Financial highlights include the following:

  • Net revenue for the third quarter of fiscal year 2018 totaled $221.4 million, up 9.4% from $202.3 million for the third quarter of fiscal year 2017. Net revenue for the first nine months of fiscal 2018 was $628.7 million, up 9.2% from $575.8 million for the comparable prior year period. The increase was from improved home sales volume and a larger proportion of higher priced homes sold.
  • Income before income taxes was $23.7 million for the third quarter of fiscal year 2018, a 37.0% increase from $17.3 million in the comparable quarter last year. For the first nine months of fiscal 2018, income before income taxes increased 23.2% to $47.8 million from $38.8 million in the comparable period of the prior year. The improvements were from increased home sales volume and pricing, a $3.4 million favorable dispute settlement resolution during the third fiscal quarter, and improved earnings in the financial services segment.
  • Income tax expense was $2.2 million, resulting in an effective tax rate of 9.5% for the third quarter of fiscal year 2018 compared to $5.0 million and an effective tax rate of 28.9% in the same quarter of the prior year. On December 22, 2017, the U.S. government enacted comprehensive tax legislation commonly referred to as the Tax Cuts and Jobs Act (the “Tax Act”), which made broad and complex changes to the U.S. tax code. In connection with lower federal income tax liability related to the Tax Act and revaluation of the net deferred income tax balance, the Company has recorded a net income tax benefit of $5.6 million (or $0.61 per diluted share) in the third quarter ended December 30, 2017.

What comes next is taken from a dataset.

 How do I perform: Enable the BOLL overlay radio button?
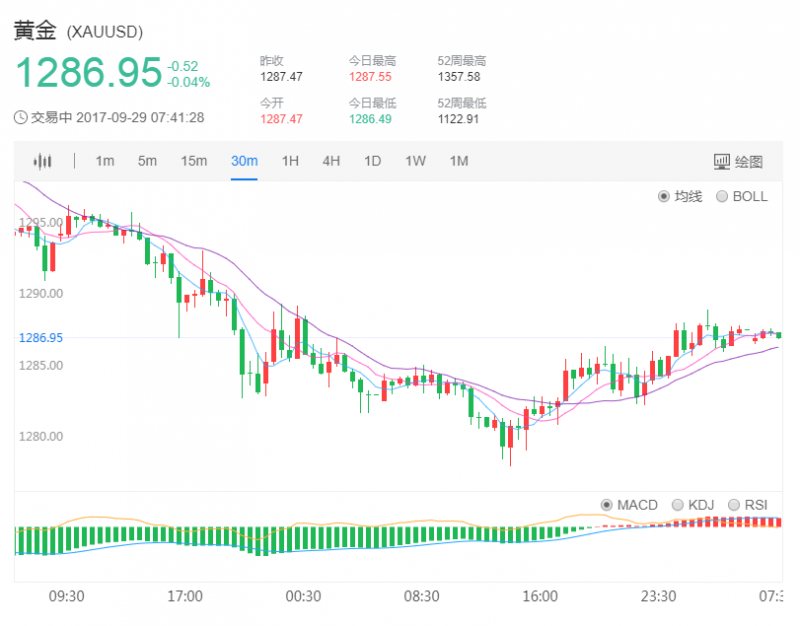(722, 197)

    For the nine months ended December 30, 2017, income tax expense was $8.5 million for an effective tax rate of 17.7%, compared to income tax expense of $11.7 million and an effective tax rate of 30.3% in the comparable period. In addition to the Tax Act effect benefits, income tax expense for the nine months ended December 30, 2017 also includes a tax benefit of $1.7 million, related to the Company’s required implementation of Accounting Standards Update No. 2016-09, Compensation-Stock Compensation (Topic 718): Improvement to Employee Share-based Payment Accounting, which, among other items, requires the Company to record excess tax benefits on exercises of stock options as a reduction of income tax expense in the consolidated statement of comprehensive income, whereas they were previously recognized in equity.

  • Net income was $21.4 million for the third quarter of fiscal year 2018, compared to net income of $12.3 million in the same quarter of the prior year, a 74.0% increase. For the nine months ended December 30, 2017, net income was $39.4 million, up 45.4% from net income of $27.1 million for the first nine months of fiscal 2017.
  • Net income per share for the third quarter of fiscal 2018, based on basic and diluted weighted average shares outstanding, was $2.37 and $2.33, respectively, compared to net income per share of $1.37 and $1.35, respectively, for the comparable quarter last year. Net income per share for the nine months ended December 30, 2017, based on basic and diluted weighted average shares outstanding, was $4.36 and $4.28, respectively, versus basic and diluted net income per share of $3.02 and $2.98, respectively, for the prior nine month period.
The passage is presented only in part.